(Retos)
1. En el fragmento sobre el teatro Kabuki, ¿cómo se realiza el gesto que indica «mirar la luna»?
2. Por favor, prosigue el fragmento sobre el teatro Kabuki a partir de su última oración.
── Bloque de texto ──
2 Las analogías entre actuación escénica y docencia cobran vida con este sugerente ejemplo narrado por Yoshi Oida (2015): “En el teatro Kabuki, hay un gesto que indica «mirar la luna», mediante el que el actor señala el cielo con su dedo índice. Un actor, uno de gran talento, realizó este gesto con gracia y elegancia. El público pensó: «¡Oh, qué movimiento tan bello! Gozaron de la belleza de su actuación y de su destreza técnica. Otro actor hizo el mismo gesto: señaló a la luna. El público no percibió si lo hacía con elegancia o sin elegancia, simplemente vio la luna. Yo prefiero este tipo de actor, el que muestra la luna al público. Es decir, el actor que se hace invisible” (pp. 24-25).
───
── Información proporcionada ──
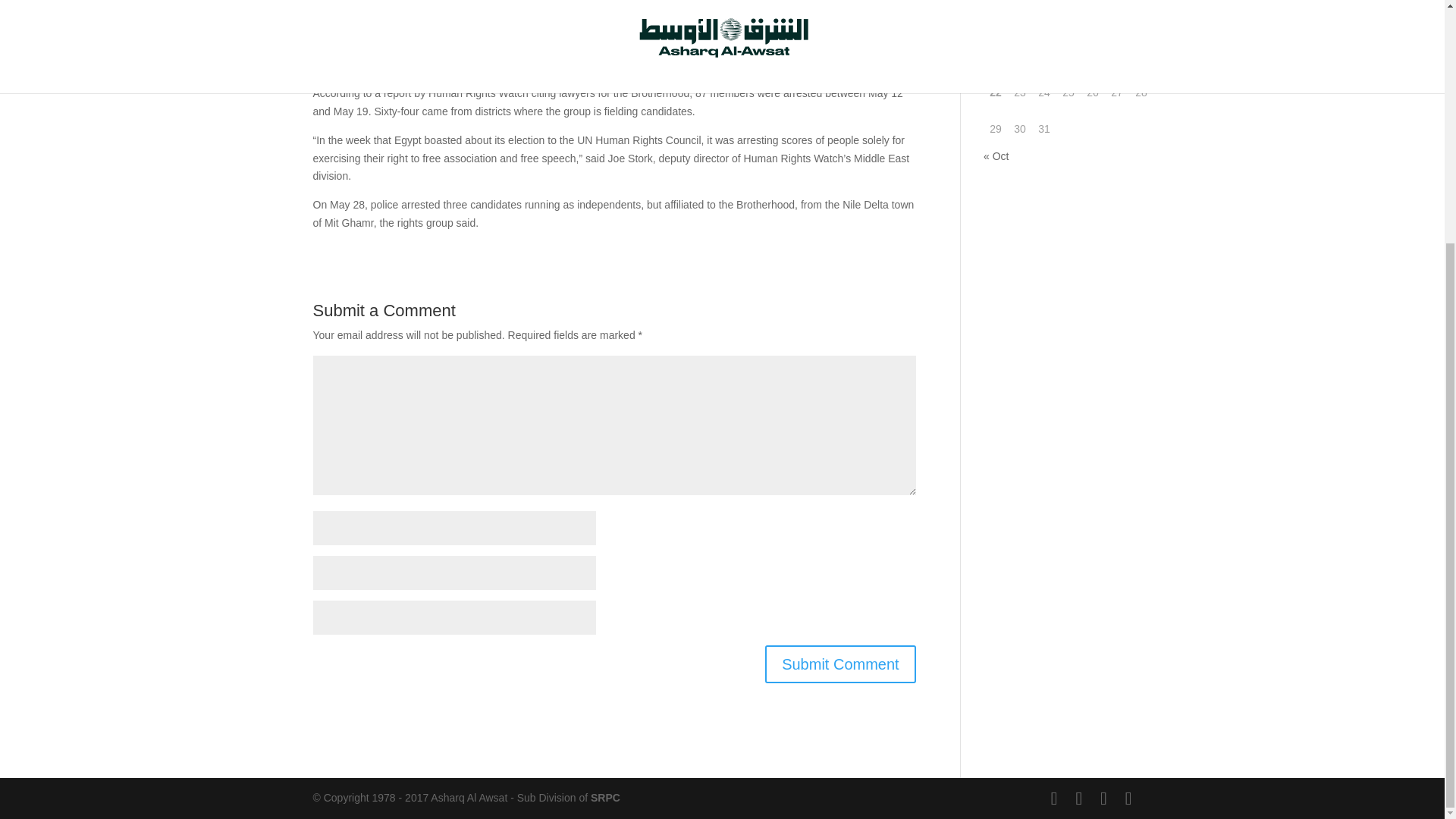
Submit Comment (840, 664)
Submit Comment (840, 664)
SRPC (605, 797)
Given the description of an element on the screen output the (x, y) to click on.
───
(Respuestas)
1. El actor señala el cielo con su dedo índice.

2.
3 Los estudiantes encuestados respondieron a una escala Likert de cuatro puntos (“totalmente en desacuerdo”, “en desacuerdo”, “de acuerdo”, “totalmente de acuerdo”) a seis declaraciones positivas y dos negativas:

i. los profesores de mi centro son respetuosos conmigo; ii. si llegara a clase deprimido, mis profesores se preocuparían por mí; iii. si volviera a visitar mi centro dentro de tres años, mis profesores estarían encantados de verme; iv. cuando mis profesores me preguntan cómo estoy, les interesa de verdad mi respuesta; v. los profesores de mi centro son amables conmigo; vi. los profesores de mi centro se interesan por el bienestar de los alumnos; vii. me siento intimidado por los profesores del centro; viii. los profesores de mi centro son crueles conmigo.